Williams was a promoter for a large number of country artists. He was instrumental in getting Johnny Cash to visit Dyess on February 4, 1968, for a homecoming concert at the high school. Williams’s booking agency also represented Tommy Cash, Johnny’s brother.
In addition to his work as a promoter, Williams was successful in real estate and other ventures. He owned movie theaters, as well as the newspapers Mid-South Trucker’s News and Ozark News. In 1968, Williams married his second wife, Carole Westbrook, with whom he had two children. The next year, Williams and his family moved to Horseshoe Bend (Izard County).

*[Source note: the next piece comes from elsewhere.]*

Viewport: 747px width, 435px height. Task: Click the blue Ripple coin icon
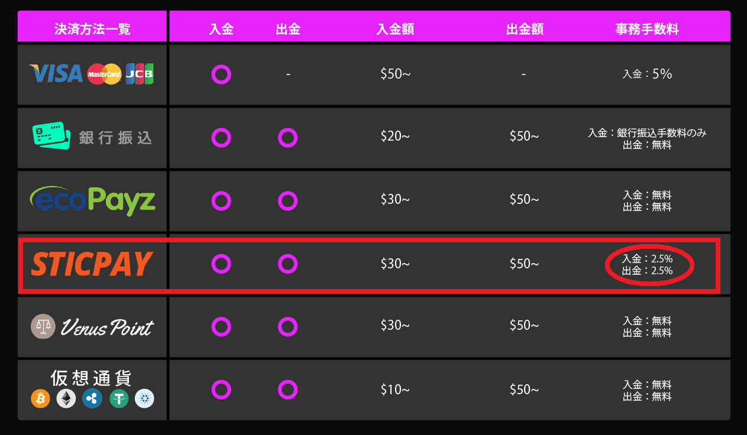(x=92, y=399)
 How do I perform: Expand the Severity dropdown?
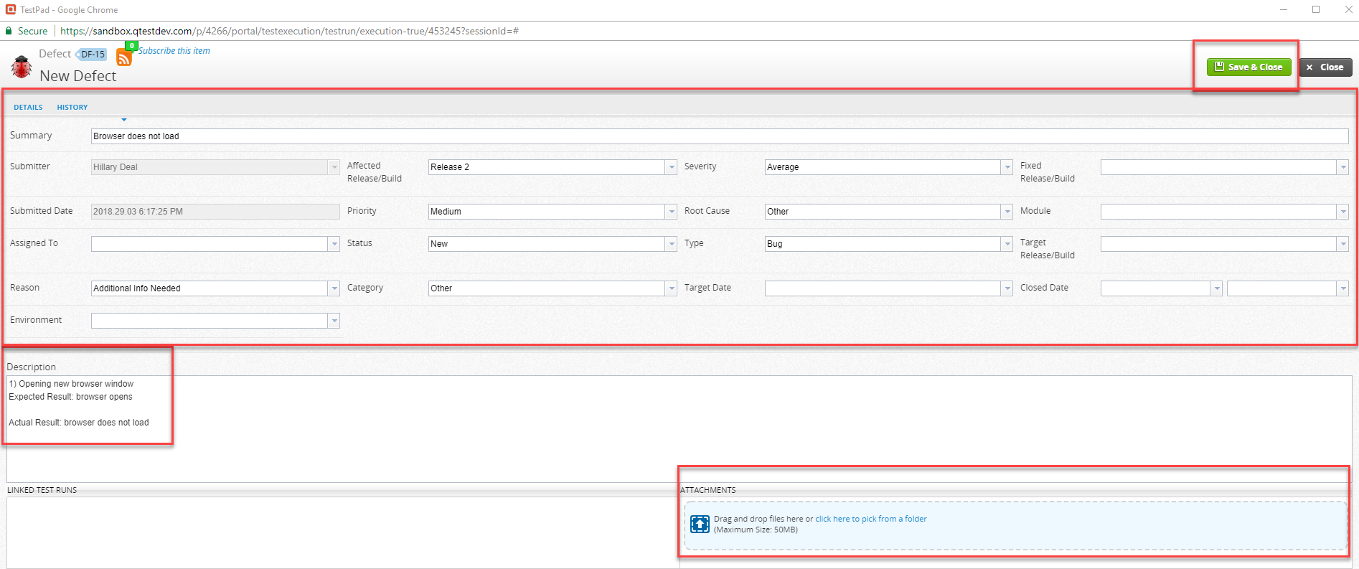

Williams bought the Music Mountain Theatre, which featured such singers as Dolly Parton, Porter Wagoner, Ernest Tubb, Roy Acuff, Tom T. Hall, Carl Smith (June Carter Cash’s husband from 1952 to 1956), and Little Jimmy Dickens. In the early 1970s, Williams created his own radio station, KHAM, and an amusement park called Frontierland. KHAM is still in operation, though Frontierland proved unsuccessful. In 1984, Williams moved to Little Rock (Pulaski County), where he had been recording his syndicated television show, The Gene Williams Show, which was shown in eight states. By this time, Williams had divorced his second wife.
Williams eventually became one of the more prominent members of the Branson, Missouri, music and theater scene. He was initially drawn to Branson by the musician and comedian Joey Riley, who had appeared on the Mickey Gilley Show. In 2001, Williams began The Gene Williams Country Music Television Show, a live broadcast. Recorded in Branson, the show had a pre-recorded opening announcement by The Tonight Show’s Ed McMahon (who also appeared several times on the show). The program reached as many as 173 stations in the United States, Canada, and Puerto Rico. Over the course of its run, the show featured such well-known country acts as Roy Clark, Mickey Gilley, Johnny Lee, Wanda Jackson, W. S. Holland and Bob Wootton of the Tennessee Three, and the Oak Ridge Boys. Financing for Williams’s Branson show was made possible by Lucas Oil Products, Inc.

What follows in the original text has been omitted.